Parco Dubini, riapertura immediata e avvio di un percorso di coprogettazione per la gestione condivisa
Italia Viva Caltanissetta guarda con attenzione al forte segnale di partecipazione civica che in questi giorni sta emergendo attorno al Parco Dubini. L’iniziativa promossa da cittadini e associazioni, che hanno avviato una raccolta firme per richiamare l’attenzione sul futuro di questo spazio, dimostra quanto il parco rappresenti un luogo identitario e di grande valore ambientale, sociale e urbano per la città.
Di fronte a una mobilitazione così ampia e spontanea, la politica ha il dovere di assumersi una responsabilità chiara e di indicare una prospettiva concreta. Per questo riteniamo necessario che gli enti competenti, a partire dall’Azienda Sanitaria Provinciale di Caltanissetta, proprietaria dell’area, e dal Comune di Caltanissetta, attivino con urgenza le procedure necessarie per garantire la riapertura immediata del Parco Dubini, restituendo alla comunità uno spazio verde fondamentale per la vita sociale, culturale e ambientale della città.
Allo stesso tempo, riteniamo che l’interesse manifestato da cittadini e associazioni rappresenti una grande opportunità per costruire anche a Caltanissetta un modello moderno di gestione dei beni comuni. La normativa nazionale offre oggi strumenti chiari in questa direzione.
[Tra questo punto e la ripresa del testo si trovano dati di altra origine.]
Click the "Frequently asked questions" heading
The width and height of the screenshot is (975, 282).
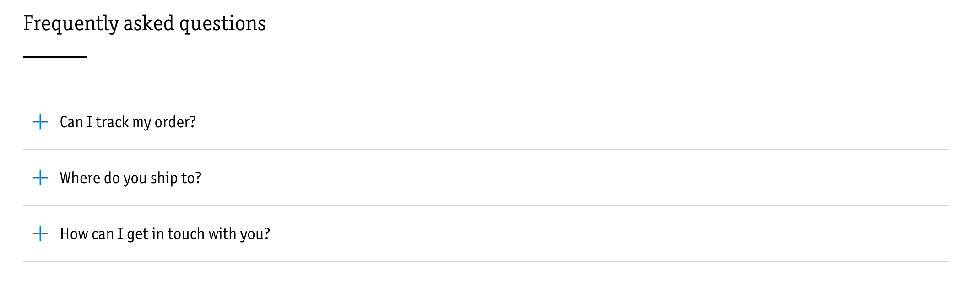pyautogui.click(x=144, y=23)
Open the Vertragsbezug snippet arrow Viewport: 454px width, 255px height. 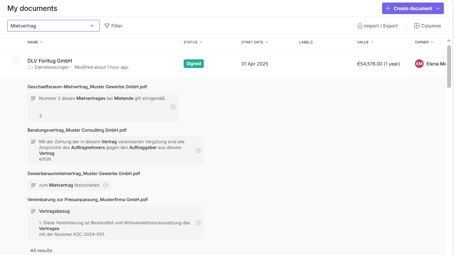(198, 223)
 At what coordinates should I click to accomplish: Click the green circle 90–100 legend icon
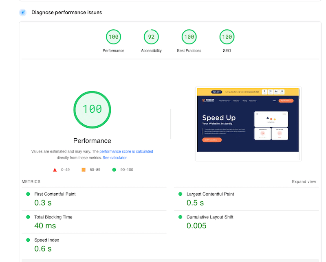tap(114, 170)
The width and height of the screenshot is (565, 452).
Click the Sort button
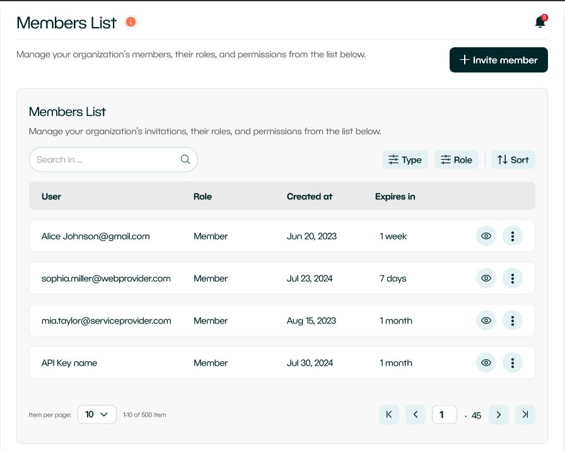[x=513, y=160]
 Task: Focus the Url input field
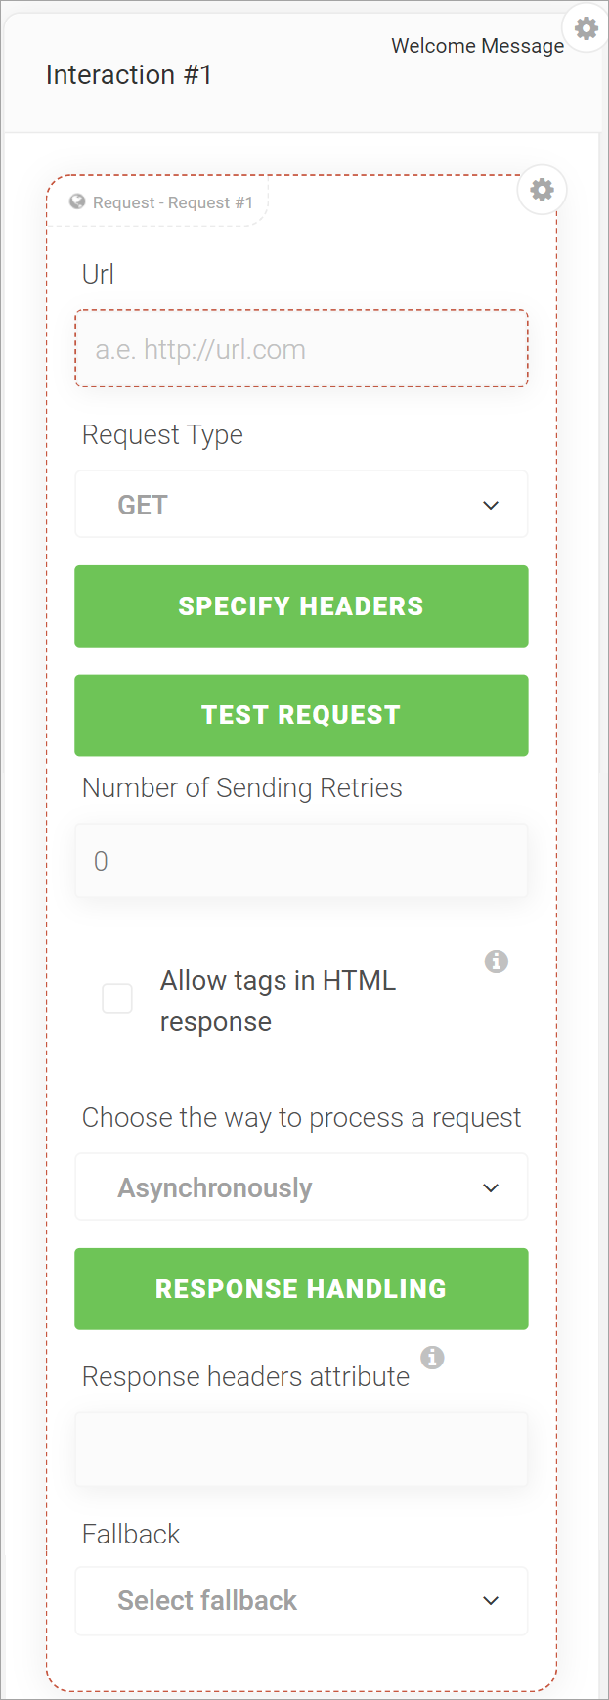click(x=301, y=349)
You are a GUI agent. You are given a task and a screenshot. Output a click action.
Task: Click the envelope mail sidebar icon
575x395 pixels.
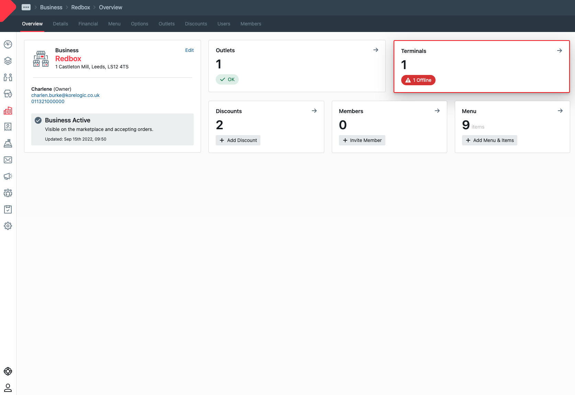[x=8, y=160]
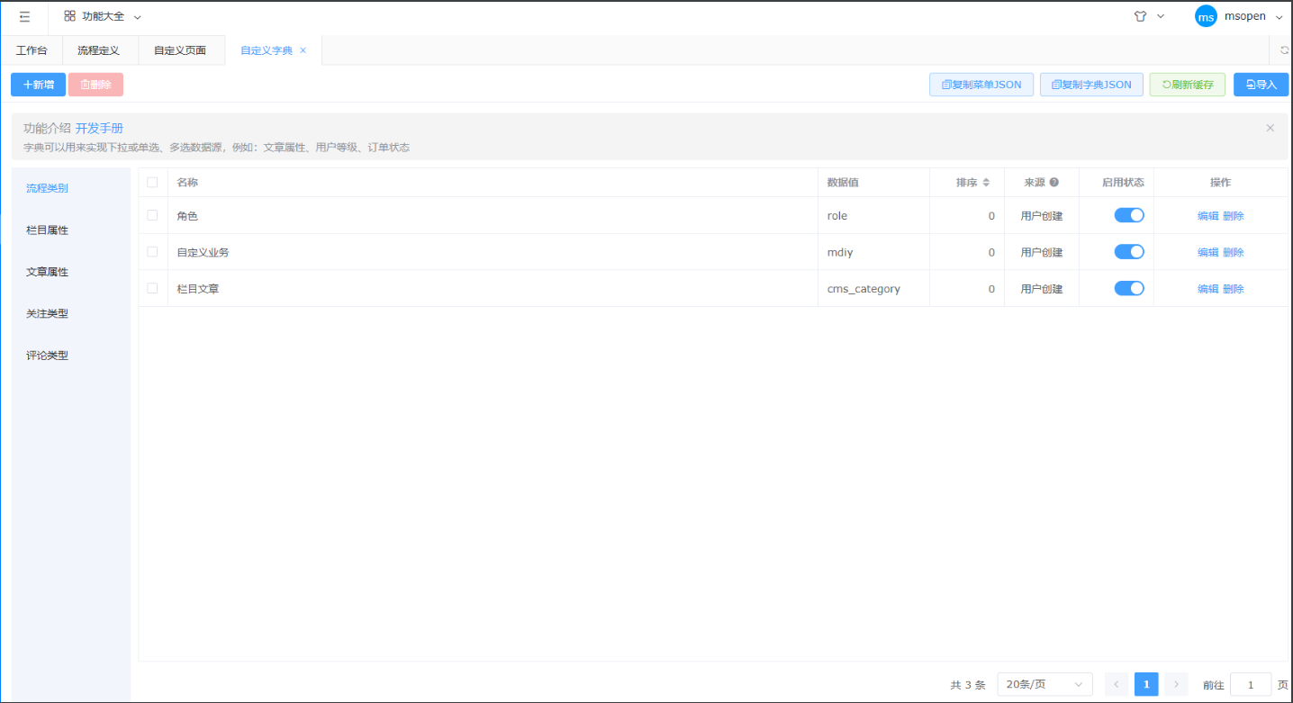1293x703 pixels.
Task: Check the 栏目文章 row checkbox
Action: point(152,288)
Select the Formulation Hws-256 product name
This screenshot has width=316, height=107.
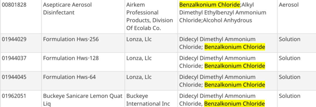tap(71, 39)
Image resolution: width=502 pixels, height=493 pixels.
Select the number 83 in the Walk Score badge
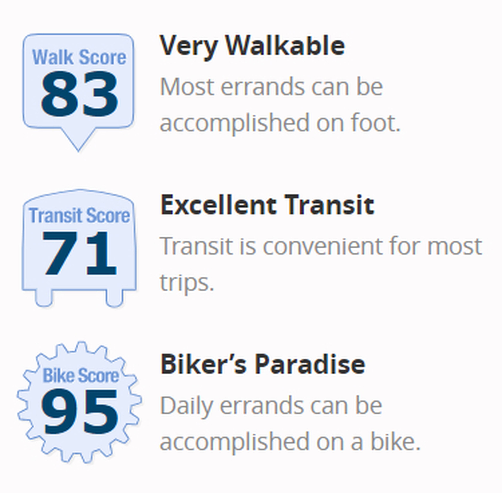point(79,93)

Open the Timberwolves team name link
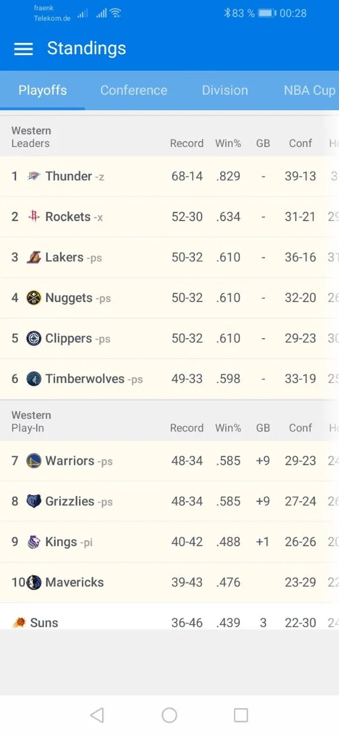point(84,379)
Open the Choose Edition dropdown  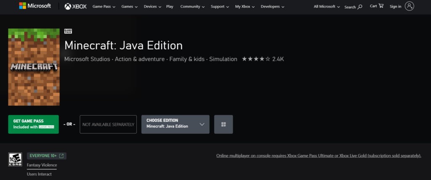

L’articolo 55 del Codice del Terzo Settore prevede infatti la possibilità per le pubbliche amministrazioni di attivare percorsi di coprogrammazione e coprogettazione con gli enti del Terzo Settore per la gestione di attività di interesse generale, tra cui rientrano pienamente la tutela ambientale, la valorizzazione degli spazi verdi e le attività sociali e culturali nei luoghi pubblici.
In molte città italiane questo modello sta già producendo risultati importanti, consentendo alle istituzioni di lavorare insieme alle realtà associative e civiche per la cura e la valorizzazione dei beni collettivi.
Per questo Italia Viva propone che, parallelamente alla riapertura del parco, venga avviato un percorso istituzionale di coprogrammazione e successiva coprogettazione, coinvolgendo l’ASP di Caltanissetta, il Comune e le realtà associative del territorio interessate a contribuire alla valorizzazione del Parco Dubini.
In questo quadro il Comune di Caltanissetta può svolgere un ruolo centrale di coordinamento territoriale, promuovendo un tavolo istituzionale con l’ASP e supportando il percorso amministrativo e progettuale necessario a definire un modello di gestione condivisa, in continuità con le forme di collaborazione già sperimentate negli anni tra i due enti per la fruizione pubblica dell’area.
Il Parco Dubini deve tornare ad essere uno spazio vivo, sicuro e aperto alla città. La partecipazione civica che si sta manifestando in queste settimane dimostra che la comunità nissena è pronta a fare la propria parte. Adesso spetta alle istituzioni raccogliere questo segnale e trasformarlo in una visione concreta per il futuro della città.